On September 27, 1949, the First Plenary Session of the Chinese People's Political Consultative Conference decided that while establishing the People's Republic of China, the Gregorian calendar commonly used in the world would be adopted. To distinguish between the solar calendar year and the lunar calendar year, and because "Lichun", the first of the 24 solar terms in a year, falls around the lunar New Year, January 1 of the solar calendar was named "Yuan Dan", and the first day of the first lunar month was officially renamed "Spring Festival".
The Earth orbits the Sun once, which is called a year in the calendar, cycling endlessly. However, based on the differences in the four seasons of spring, summer, autumn and winter, people take the first day of the first lunar month as the beginning of the year. After midnight (12 o'clock) on the 30th day of the 12th lunar month (or the 29th day in a short month) every year, the Spring Festival officially arrives.

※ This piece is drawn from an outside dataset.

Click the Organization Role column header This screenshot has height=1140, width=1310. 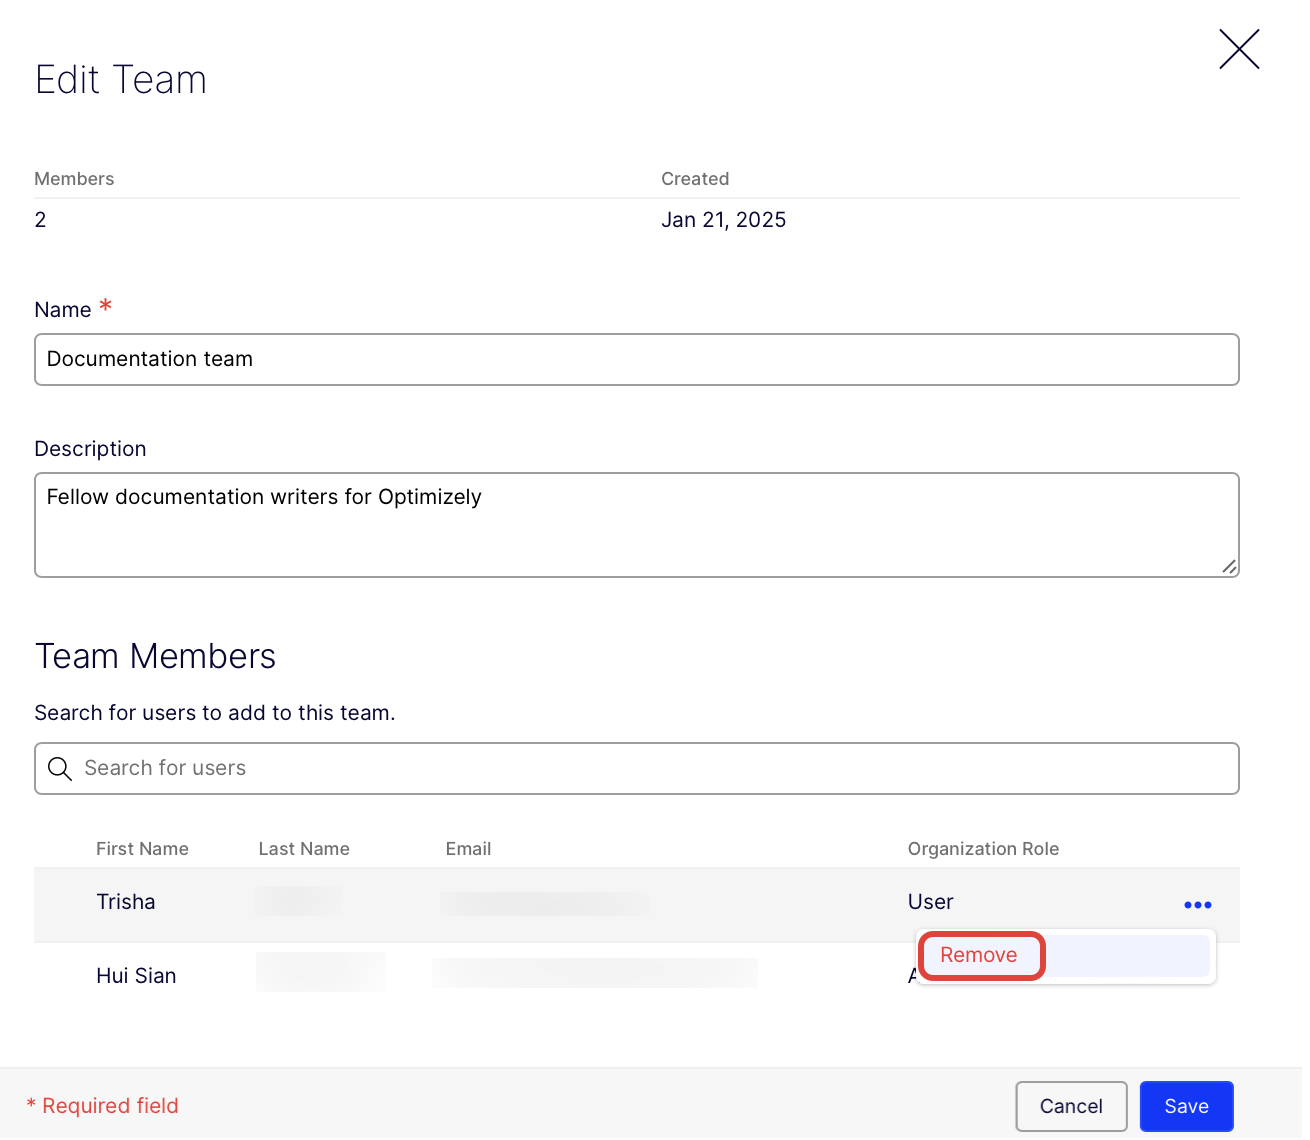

As the Spring Festival approaches, people buy New Year's goods. On New Year's Eve, the whole family gathers to have the New Year's Eve dinner, paste New Year pictures and Spring Festival couplets, welcoming the arrival of the new year.
With the founding of New China, the celebration activities of the Spring Festival have become more colorful. It not only retains the old folk customs, but also eliminates some activities with feudal superstitions, and adds many new contents, giving the Spring Festival a new era atmosphere.